Eu alertei, poderíamos ter agendado uma chamada pelo Zoom. Falaríamos com a Virgem Maria, com São José no conforto da nossa casa, mas ninguém aqui me escuta e quando quero cantar, me reprimem.

Belchior, é um momento histórico…E quanto aos presentes? Os Correios estão atrasando horrores. Pelas minhas contas só vamos chegar lá pelo dia 6 de janeiro. Se despachássemos os presentes, além do frete caríssimo, iam ser entregues depois do Carnaval.

— Qual o problema ser depois do Carnaval? É quando o ano começa mesmo. Você é muito apegado a tradições, Baltazar. Vê essa história de presentinho. Enfrenta fila, gasta muita grana e acaba comprando qualquer coisa só pela tra-di-ção. Aí, dá algo que a pessoa nem vai usar e recebe o que não gosta. A maioria das vezes é assim.

— Gosto de presentear, e, não, não compro qualquer coisa, não senhor!

— Não? Então me diz: o que você tá levando para o Menino Jesus?

— Mirra.

—  What the fuck is this? Em bom português: isso é o quê?

— Ué, mirra é mirra.

— Baltazar, eu tô levando ouro porque o real tá cada dia mais desvalorizado. Se ele souber negociar, fica rico. Como é judeu, tem tudo para fazer bons negócios.  Se o Menino fizer uma postagem-ostentação mostrando o ouro, vai chover haters. Então, Gaspar tá levando incenso para afugentar os invejosos. Agora, me diz, essa mirra serve pra quê?

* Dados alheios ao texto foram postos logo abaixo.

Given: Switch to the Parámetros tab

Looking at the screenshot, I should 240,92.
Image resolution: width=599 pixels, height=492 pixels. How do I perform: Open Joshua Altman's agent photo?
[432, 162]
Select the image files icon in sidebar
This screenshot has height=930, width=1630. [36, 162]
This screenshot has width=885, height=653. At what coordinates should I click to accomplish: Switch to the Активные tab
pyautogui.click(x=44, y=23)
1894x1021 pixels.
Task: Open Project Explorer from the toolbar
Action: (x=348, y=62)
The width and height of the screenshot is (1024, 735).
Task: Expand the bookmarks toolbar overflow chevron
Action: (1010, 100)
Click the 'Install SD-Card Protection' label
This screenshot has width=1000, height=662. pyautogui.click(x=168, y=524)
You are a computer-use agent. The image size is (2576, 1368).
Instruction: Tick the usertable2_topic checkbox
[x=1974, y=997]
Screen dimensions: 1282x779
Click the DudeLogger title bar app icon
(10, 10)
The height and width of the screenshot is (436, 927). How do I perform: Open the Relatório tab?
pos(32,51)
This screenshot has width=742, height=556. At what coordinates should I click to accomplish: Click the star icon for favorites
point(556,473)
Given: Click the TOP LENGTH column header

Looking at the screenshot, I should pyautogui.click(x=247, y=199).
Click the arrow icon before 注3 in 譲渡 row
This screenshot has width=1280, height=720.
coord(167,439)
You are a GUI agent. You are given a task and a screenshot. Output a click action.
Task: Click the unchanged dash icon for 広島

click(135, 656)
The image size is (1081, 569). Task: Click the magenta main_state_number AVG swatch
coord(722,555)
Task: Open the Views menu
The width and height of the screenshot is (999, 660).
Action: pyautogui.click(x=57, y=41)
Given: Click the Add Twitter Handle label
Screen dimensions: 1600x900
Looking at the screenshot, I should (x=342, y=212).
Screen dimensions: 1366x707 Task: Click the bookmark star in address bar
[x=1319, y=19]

— Belchior! Baltazar! Dá para vocês ficarem quietos um instante? Se concentrem na viagem. Trouxeram tudo?

— Sim, Gaspar, estou aqui com algumas máscaras reserva, face shield  e tubos de àlcool em gel, respondeu Baltazar.

— Lembrem-se de manter distância de pelo menos um metro e meio de todos. Antes de sairmos de casa, recebi um zap informando que ao chegarmos um anjo medirá nossa temperatura e fará alguns testes para podermos entrar. Pode haver fila porque metade dos anjos está em home-office.  Comportem-se, os lugares foram limitados a 40% da capacidade da Manjedoura. Então, é uma honra estarmos lá dentro. Nada de ficarem discutindo.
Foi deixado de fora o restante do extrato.